GIVEN DATA below:
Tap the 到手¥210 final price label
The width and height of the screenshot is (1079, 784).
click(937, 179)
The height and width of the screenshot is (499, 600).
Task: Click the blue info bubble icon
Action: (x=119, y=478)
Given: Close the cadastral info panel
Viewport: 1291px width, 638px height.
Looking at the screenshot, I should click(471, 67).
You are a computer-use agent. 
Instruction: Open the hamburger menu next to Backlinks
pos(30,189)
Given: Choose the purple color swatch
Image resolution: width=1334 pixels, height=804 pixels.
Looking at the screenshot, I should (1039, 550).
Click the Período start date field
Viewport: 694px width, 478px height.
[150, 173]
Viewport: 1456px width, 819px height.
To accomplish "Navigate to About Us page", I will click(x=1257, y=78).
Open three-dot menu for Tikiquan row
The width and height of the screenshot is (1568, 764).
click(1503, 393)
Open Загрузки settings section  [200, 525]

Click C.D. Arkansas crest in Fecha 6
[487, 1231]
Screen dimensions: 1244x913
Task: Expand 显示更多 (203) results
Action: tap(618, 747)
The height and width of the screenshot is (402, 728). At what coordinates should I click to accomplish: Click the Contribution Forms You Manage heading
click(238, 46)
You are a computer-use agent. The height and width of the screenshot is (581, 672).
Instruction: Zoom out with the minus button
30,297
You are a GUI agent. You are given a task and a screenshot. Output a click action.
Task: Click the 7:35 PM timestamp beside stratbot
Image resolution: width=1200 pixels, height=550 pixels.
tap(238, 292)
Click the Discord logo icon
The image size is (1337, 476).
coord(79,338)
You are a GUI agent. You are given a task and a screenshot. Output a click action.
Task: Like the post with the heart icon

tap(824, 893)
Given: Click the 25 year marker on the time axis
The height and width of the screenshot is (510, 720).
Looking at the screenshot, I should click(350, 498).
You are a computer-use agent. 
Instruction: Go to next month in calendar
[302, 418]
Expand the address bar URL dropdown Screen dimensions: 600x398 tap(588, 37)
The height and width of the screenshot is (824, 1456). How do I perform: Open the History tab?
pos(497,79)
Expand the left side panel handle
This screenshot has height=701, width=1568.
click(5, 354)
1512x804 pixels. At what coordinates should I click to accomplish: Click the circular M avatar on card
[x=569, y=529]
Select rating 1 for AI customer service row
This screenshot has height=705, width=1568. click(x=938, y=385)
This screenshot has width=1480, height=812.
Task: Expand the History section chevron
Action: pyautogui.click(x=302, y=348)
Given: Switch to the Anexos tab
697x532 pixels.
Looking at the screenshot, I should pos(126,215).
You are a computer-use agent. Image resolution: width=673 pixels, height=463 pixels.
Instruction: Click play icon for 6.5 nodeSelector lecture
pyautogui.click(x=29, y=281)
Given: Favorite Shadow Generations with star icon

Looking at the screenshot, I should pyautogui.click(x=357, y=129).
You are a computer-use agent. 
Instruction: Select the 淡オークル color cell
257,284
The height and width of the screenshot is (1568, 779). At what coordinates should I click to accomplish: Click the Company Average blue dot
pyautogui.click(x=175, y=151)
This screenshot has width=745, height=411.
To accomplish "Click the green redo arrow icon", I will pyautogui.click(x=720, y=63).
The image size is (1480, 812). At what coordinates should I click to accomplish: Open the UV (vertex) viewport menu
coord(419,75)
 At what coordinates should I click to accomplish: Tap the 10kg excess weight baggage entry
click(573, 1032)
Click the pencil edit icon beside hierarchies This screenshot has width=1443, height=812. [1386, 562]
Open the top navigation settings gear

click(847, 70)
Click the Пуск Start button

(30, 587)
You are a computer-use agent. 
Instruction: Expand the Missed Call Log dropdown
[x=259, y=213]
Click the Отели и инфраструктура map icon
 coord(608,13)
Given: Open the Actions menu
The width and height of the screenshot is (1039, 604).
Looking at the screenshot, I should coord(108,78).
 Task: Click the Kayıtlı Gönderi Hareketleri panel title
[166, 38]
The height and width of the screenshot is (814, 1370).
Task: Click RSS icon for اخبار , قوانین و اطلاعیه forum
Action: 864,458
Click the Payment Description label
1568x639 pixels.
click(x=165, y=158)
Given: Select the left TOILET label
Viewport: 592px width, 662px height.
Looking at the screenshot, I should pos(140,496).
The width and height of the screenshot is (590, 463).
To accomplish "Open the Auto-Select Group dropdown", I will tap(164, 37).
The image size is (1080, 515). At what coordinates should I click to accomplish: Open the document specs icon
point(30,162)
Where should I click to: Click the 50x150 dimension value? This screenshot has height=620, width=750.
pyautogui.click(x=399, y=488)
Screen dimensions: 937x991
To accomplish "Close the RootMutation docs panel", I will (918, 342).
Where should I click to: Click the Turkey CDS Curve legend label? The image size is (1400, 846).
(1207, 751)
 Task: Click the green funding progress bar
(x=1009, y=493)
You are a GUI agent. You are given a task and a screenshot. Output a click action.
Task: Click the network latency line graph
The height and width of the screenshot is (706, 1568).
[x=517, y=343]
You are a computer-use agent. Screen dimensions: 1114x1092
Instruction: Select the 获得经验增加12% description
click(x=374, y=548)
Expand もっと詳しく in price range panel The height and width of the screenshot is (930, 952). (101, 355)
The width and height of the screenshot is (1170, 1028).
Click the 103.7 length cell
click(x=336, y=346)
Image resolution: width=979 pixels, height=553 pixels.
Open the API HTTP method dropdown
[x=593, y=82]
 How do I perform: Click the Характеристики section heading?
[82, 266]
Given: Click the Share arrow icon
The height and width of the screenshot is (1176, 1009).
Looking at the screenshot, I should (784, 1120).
End of GIVEN DATA.
= EXERCISE DIRECTIONS =
Which lines in the records above include the word "will"? Copy them out.

= ANSWER FOR THE TASK =
To accomplish "Navigate to About Us page", I will click(x=1257, y=78).
To accomplish "Click the green redo arrow icon", I will pyautogui.click(x=720, y=63).
To accomplish "Open the Auto-Select Group dropdown", I will tap(164, 37).
To accomplish "Close the RootMutation docs panel", I will (918, 342).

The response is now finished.